Wells Fargo previously revealed that over 2.1 million accounts were fraudulently opened due to a culture of high pressure sales tactics. Today they revealed that an additional 1.4 million fraudulent accounts bringing the total to 3.5 million.
In addition, over 500,000 folks were potentially enrolled in online bill-pay without their authorization.
Wells Fargo expanded its review after Washington lawmakers lambasted the company following former Chief Executive Officer John Stumpf’s testimony last September about the bank’s sales practices. Under pressure, the bank agreed to review records dating back to 2009, rather than through 2011 as it initially did.
The company said it has paid or identified $10.7 million in customer compensation related to the investigation. The figure includes $7 million of refunds, up from $3.3 million the bank had previously disclosed. It also includes $3.7 million related to what it described as the “complaints process/mediation.”
“There’s never just one cockroach in the kitchen,” Berkshire Hathaway Inc.
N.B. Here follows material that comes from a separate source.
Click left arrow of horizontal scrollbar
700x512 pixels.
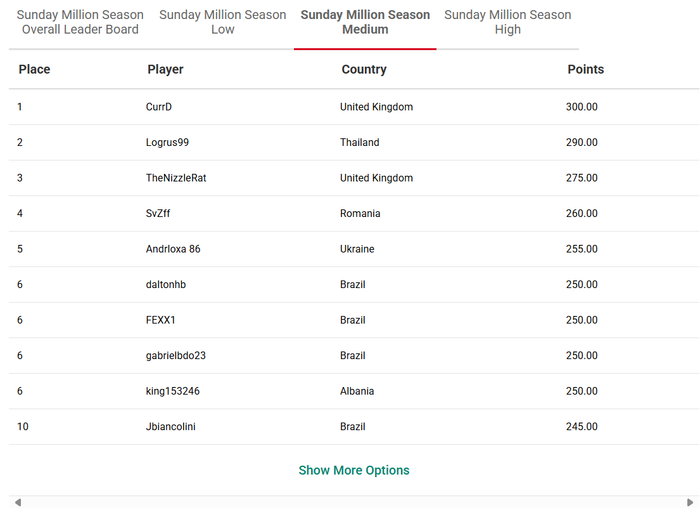pos(18,503)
CEO Warren Buffett, whose firm is the largest shareholder in Wells Fargo, said Wednesday in an interview on CNBC. “Anytime you put the focus on an organization that has hundreds of thousands of people working for it, you may very well find it wasn’t just the one that misbehaved.”
Fortunately I don’t have a banking relationship with Wells Fargo because if I did, I would be leaving quickly.